Colleran Defendants claim the gist of the action doctrine should also preclude the claim for breach of the duty of confidence and trust asserted in Count III. In this Count, Plaintiff claims a confidential relationship existed between himself and Colleran Defendants. (Doc. No. 1 ¶ 97.) Because of this confidential relationship, Plaintiff alleges the Report should have been kept confidential by Colleran Defendants until a final report was submitted. (Id. ¶¶ 98-99.) Plaintiff argues Colleran Defendants breached this duty by "whiting out" the words "Draft Report" and using the Report in settlement negotiations without Plaintiff's knowledge or approval. (Id. ¶ 101.)
Colleran Defendants argue this tort claim should be dismissed for the same reason the negligence claim in Count II should be dismissed, that is, under the "gist of the action" doctrine. In response, Plaintiff offers the same justification for this claim as he asserts in regard to the negligence claim.

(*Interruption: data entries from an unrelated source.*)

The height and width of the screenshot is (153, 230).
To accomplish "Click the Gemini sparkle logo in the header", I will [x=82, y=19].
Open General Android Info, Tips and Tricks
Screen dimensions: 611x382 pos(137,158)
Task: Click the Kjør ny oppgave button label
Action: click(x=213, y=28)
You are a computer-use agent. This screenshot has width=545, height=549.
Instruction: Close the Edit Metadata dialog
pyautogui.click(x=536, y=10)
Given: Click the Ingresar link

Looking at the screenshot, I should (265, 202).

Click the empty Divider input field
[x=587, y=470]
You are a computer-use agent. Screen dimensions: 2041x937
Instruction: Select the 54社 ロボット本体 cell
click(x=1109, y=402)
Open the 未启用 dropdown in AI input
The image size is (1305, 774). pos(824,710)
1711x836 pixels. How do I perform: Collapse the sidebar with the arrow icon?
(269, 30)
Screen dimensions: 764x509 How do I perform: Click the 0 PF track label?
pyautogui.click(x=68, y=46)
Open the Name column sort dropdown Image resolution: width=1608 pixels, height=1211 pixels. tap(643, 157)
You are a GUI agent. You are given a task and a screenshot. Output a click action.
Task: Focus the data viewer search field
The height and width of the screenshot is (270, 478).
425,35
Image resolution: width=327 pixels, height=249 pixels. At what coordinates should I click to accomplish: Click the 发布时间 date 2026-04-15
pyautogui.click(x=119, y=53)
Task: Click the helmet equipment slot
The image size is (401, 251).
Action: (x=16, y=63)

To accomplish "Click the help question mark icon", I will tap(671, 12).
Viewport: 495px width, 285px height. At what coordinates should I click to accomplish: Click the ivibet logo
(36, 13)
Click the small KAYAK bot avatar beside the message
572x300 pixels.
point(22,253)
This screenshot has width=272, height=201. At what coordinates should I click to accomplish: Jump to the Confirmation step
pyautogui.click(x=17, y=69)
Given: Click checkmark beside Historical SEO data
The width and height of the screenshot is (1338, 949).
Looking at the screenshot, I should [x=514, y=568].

c. "Gist of the Action" Doctrine
The gist of the action doctrine has never been expressly adopted by the Pennsylvania Supreme Court. Air Prods. & Chem., Inc. v. Eaton Metal Prods. Co., 256F. Supp. 2d 329, 340 (E.D. Pa. 2002). However, the Pennsylvania Superior Court and a number of U.S. District Courts have predicted that the Pennsylvania Supreme Court would adopt the doctrine as the law of this Commonwealth. Id.; see also Etoll, Inc. v. Elias/Savion Adver., Inc., 811 A.2d 10, 14 (Pa. Super. Ct. 2002); Asbury Auto. Group L.L.C. v. Chrysler Ins. Co., No. 01-3319, 2002 WL 15925, at *3 n.3 (E.D. Pa. Jan. 7, 2002).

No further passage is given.